Google, of course, disputed this. In an unusual public statement published on its website, the search juggernaut insisted it continues to see “overall query growth in Search,” including on Apple’s platforms, signaling it firmly remains the central gateway to the web.
But Google’s own behavior tells another story. It recently launched an “A.I. mode” in its search experience, prominently placed A.I.-generated results at the top of its search pages, is aggressively pushing its Gemini chatbot, and is scrambling to keep up with a world that’s suddenly interested in getting answers, not blue links.

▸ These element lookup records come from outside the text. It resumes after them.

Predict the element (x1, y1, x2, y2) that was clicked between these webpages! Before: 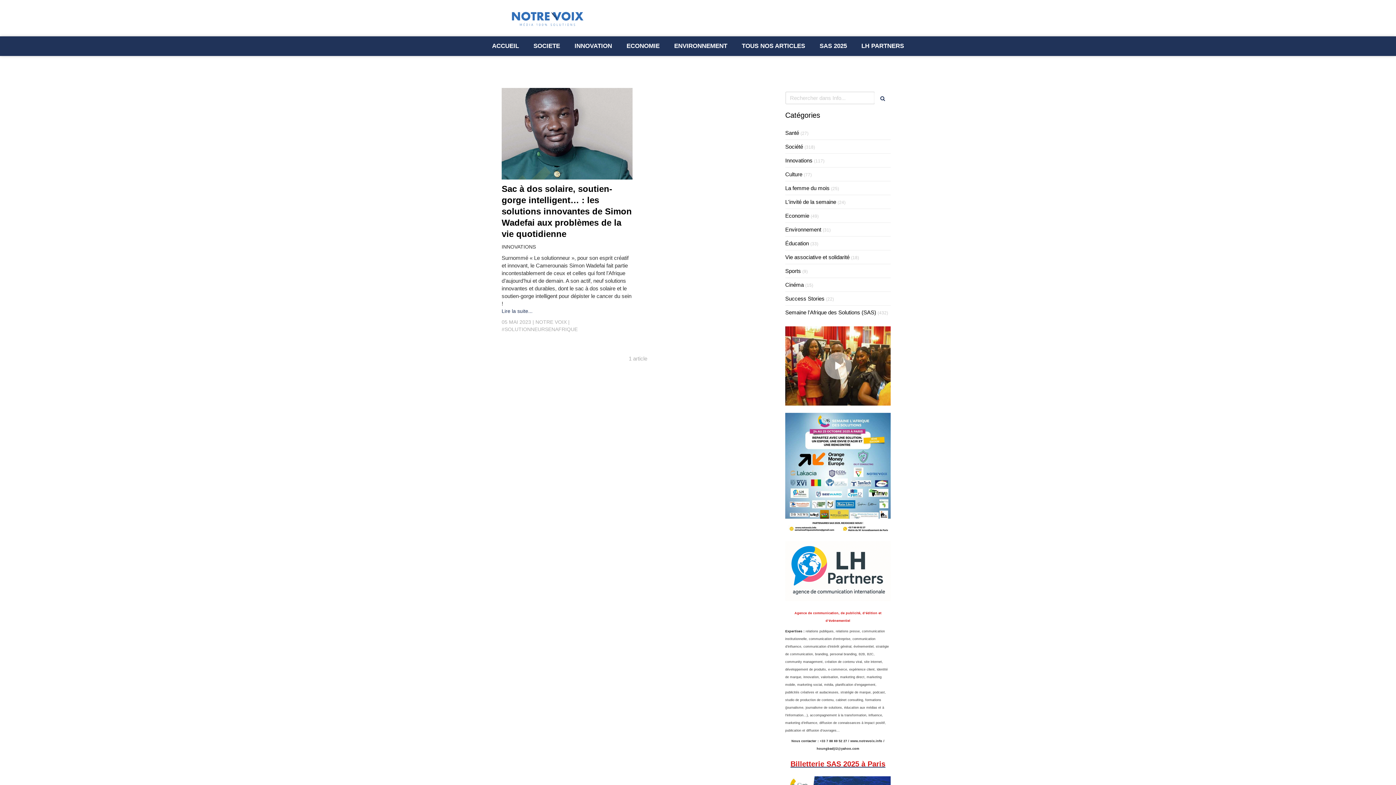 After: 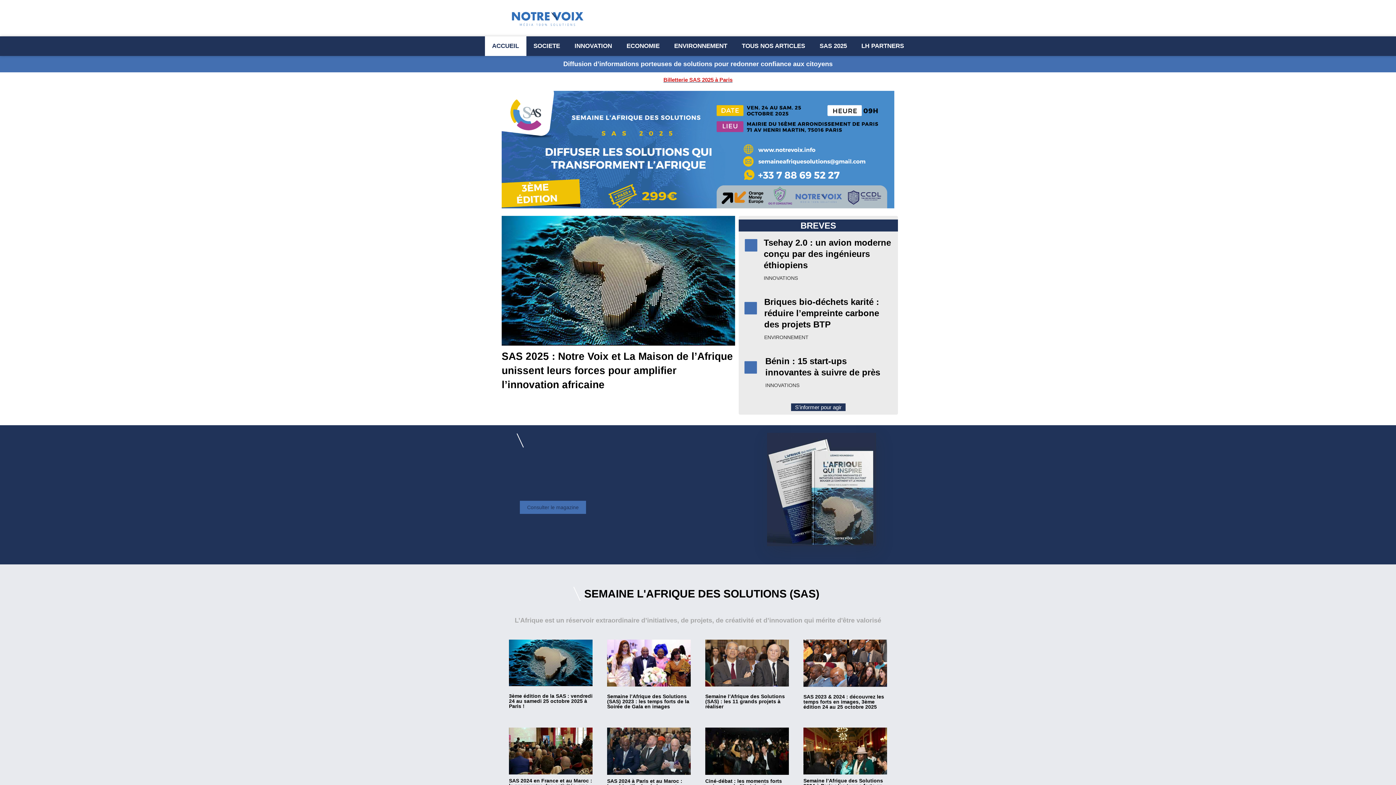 Action: bbox: (511, 21, 584, 27)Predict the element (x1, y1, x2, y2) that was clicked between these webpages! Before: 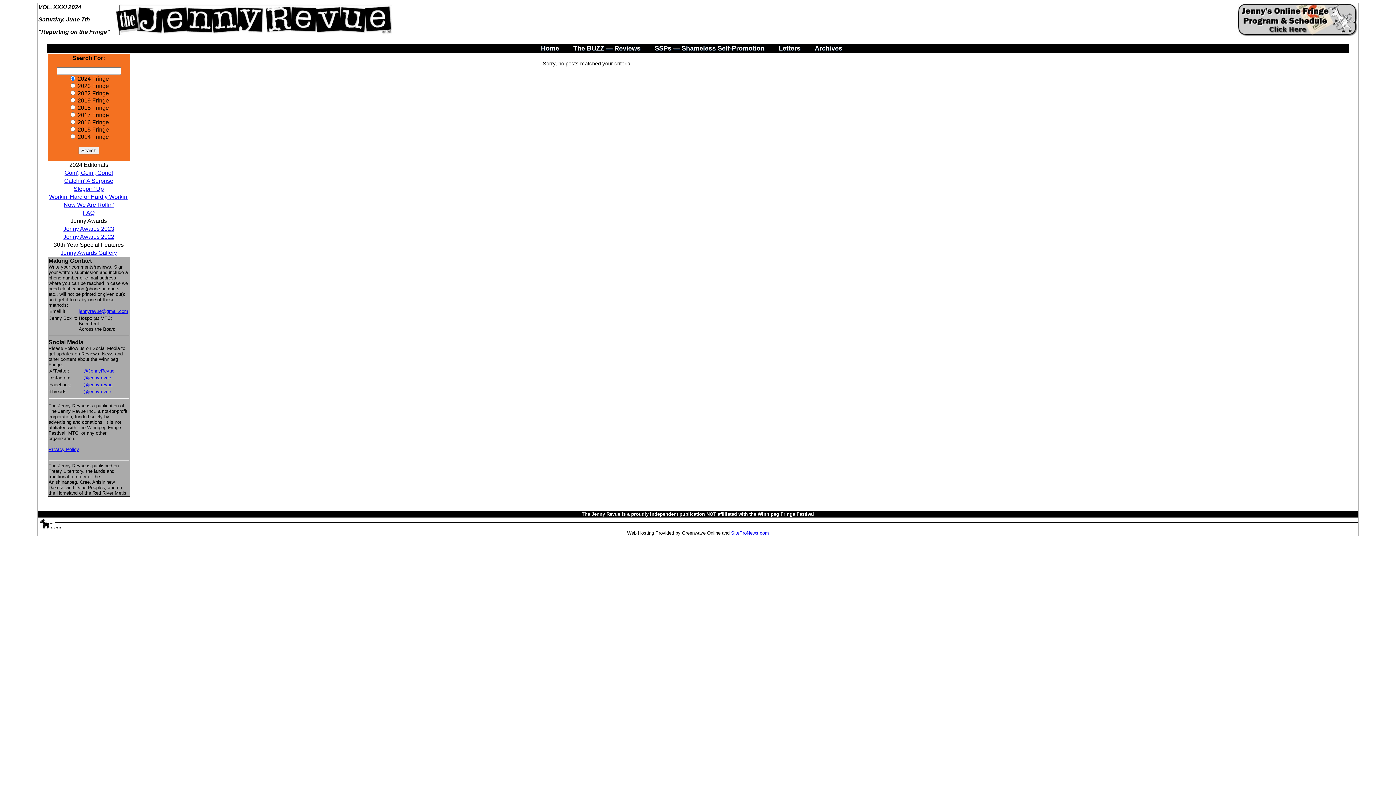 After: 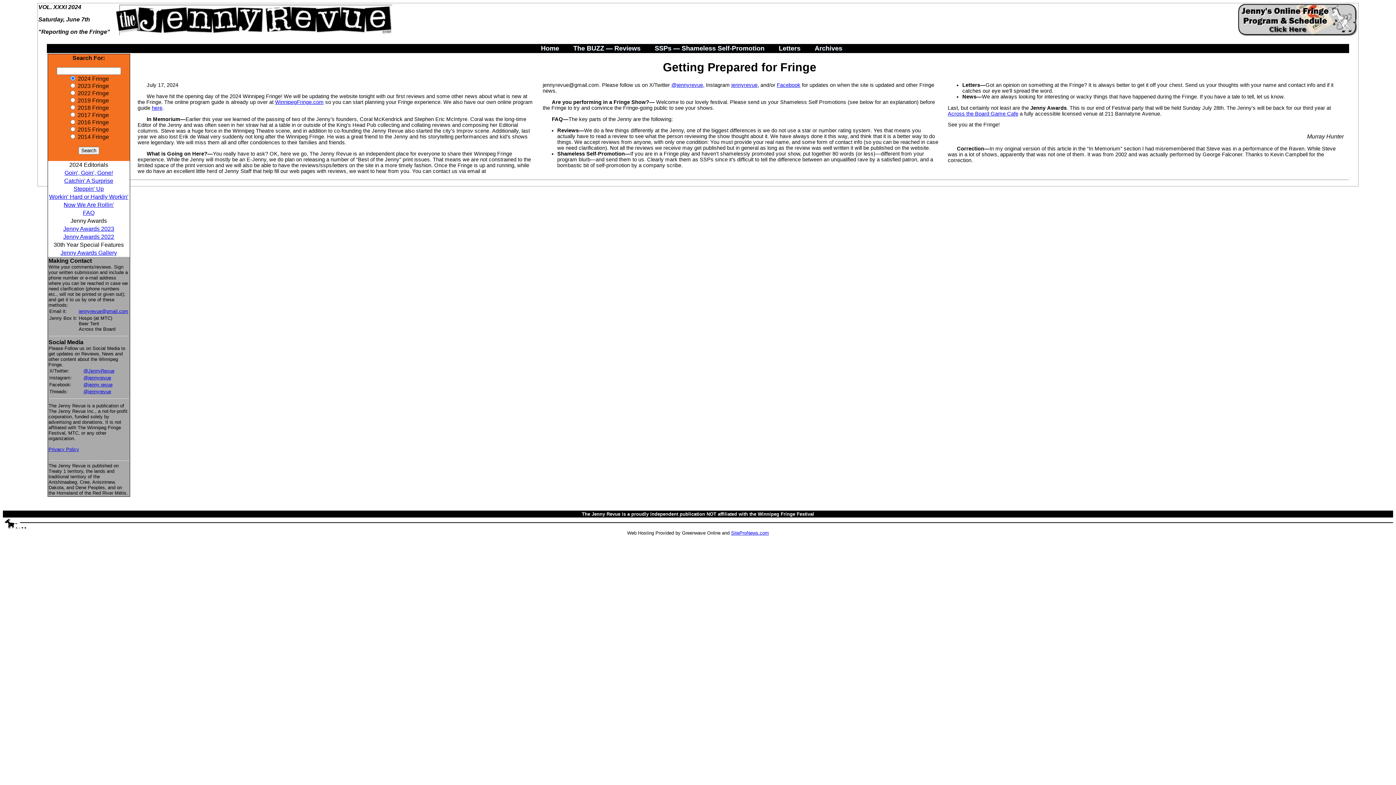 Action: label: FAQ bbox: (82, 209, 94, 216)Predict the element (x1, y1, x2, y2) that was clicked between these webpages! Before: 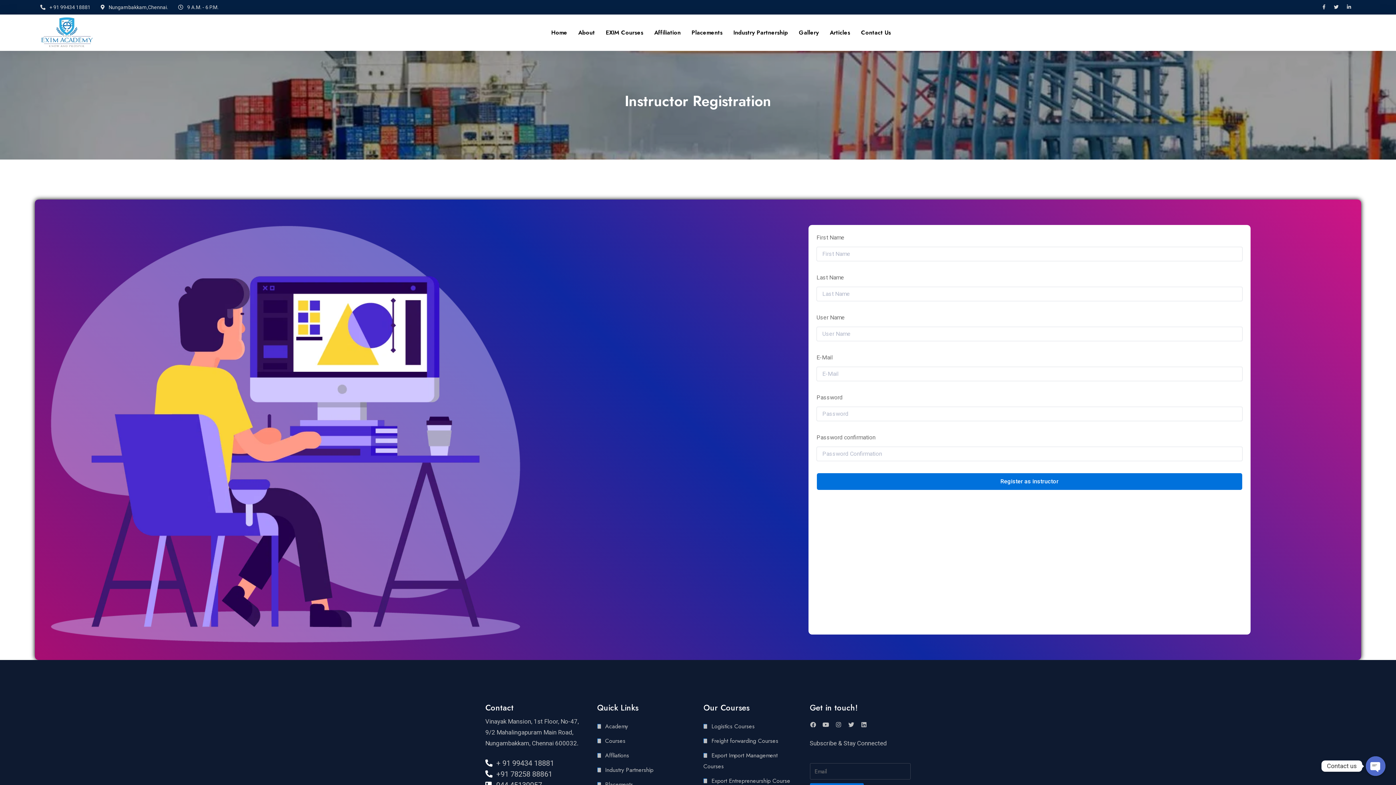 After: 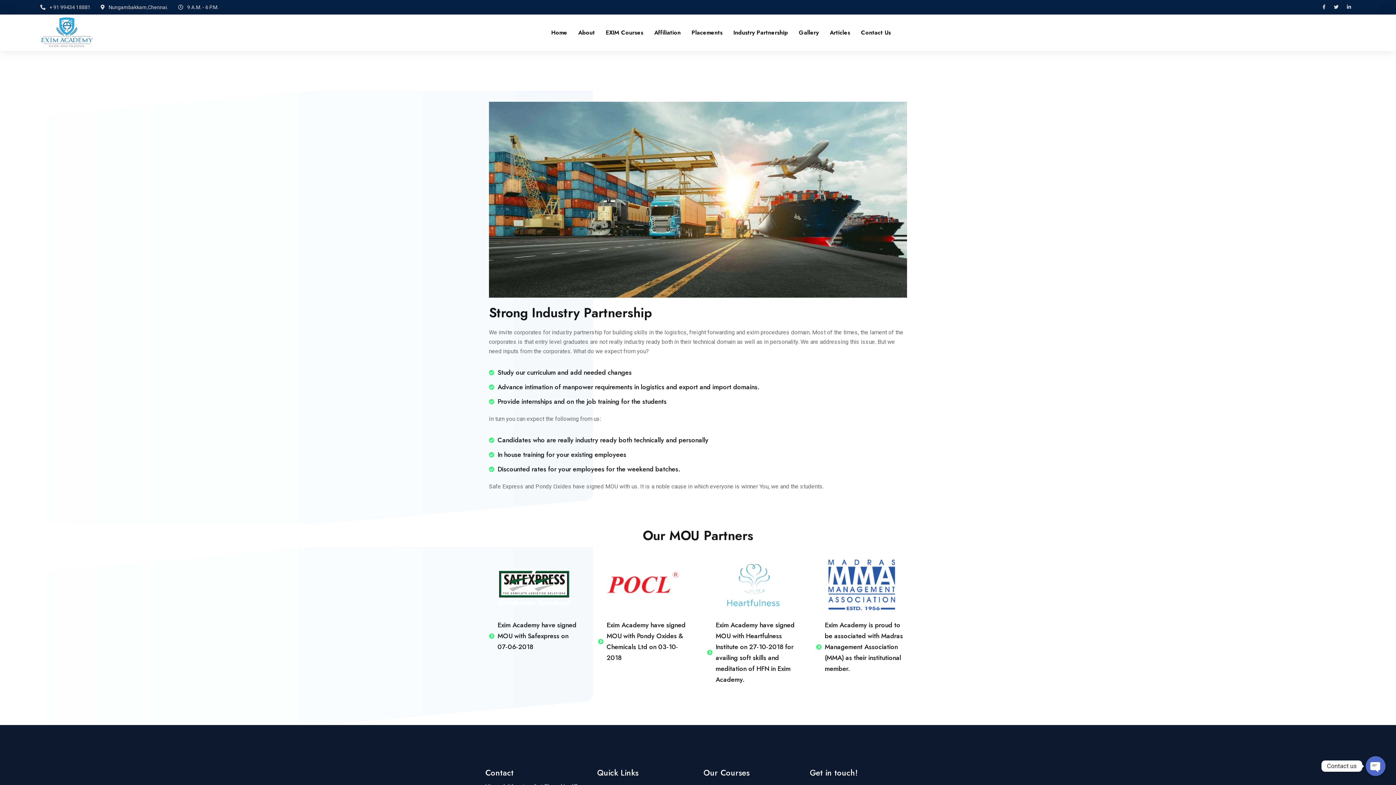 Action: bbox: (728, 14, 793, 50) label: Industry Partnership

The defensive posture alone is telling: for perhaps the first time in two decades, Google is facing serious competition.
And not just from OpenAI. Meta, Perplexity, and a host of scrappy startups are offering A.I. tools that attempt to replicate what Google used to—help you find information—only faster, more conversationally, and often without a single click. If users are finding what they need without ever seeing a list of blue links, the downstream effects will be enormous.
One group sure to be watching nervously: news publishers.
For years, publishers have lived and died by the algorithmic whims of Facebook, Google and the ever-shifting social media flavor of the week. Search traffic is the lifeblood of many outlets, propping up digital advertising revenues and underwriting the entire information economy. If Google’s dominance begins to fade—and with it, the referral traffic it drives to media sites—the consequences for journalism could be catastrophic.
Cue’s courtroom comments should sound alarm bells. If Apple is seeing search drop in Safari and is now exploring how to make A.I.-first browsing a native experience, then we may be heading for a post-search web—one where content is not surfaced by keywords and ranking formulas, but synthesized and summarized by machines. In that world, publishers risk becoming invisible and their revenue models fundamentally disrupted.
Meanwhile, the DOJ’s case against Google is barreling ahead with potentially massive implications. Regulators want to break up Google’s ad business, unbundle Chrome from its search engine, and claw back the entrenched advantages that have made Google the default on every device. But even if the government succeeds, it may be the technological shift—not the legal one—that ultimately upends the industry.
The internet we’ve known for the past 20 years—built around search engines, keywords, and clicks—is being rewritten in real-time. What replaces it is still uncertain. A.I. may be more efficient at providing answers, but it’s also more opaque, raising serious questions about accuracy, bias, and manipulation—especially in an era of culture wars and deep political divides.
For publishers, the challenge will be to adapt faster than they did during the last platform revolution. That means rethinking distribution models and putting more focus on building direct relationships with readers, before the bots take over the front door to the internet.
Cue’s revelation may not just signal the end of an era for Google. It may be the start of a new one for everyone else.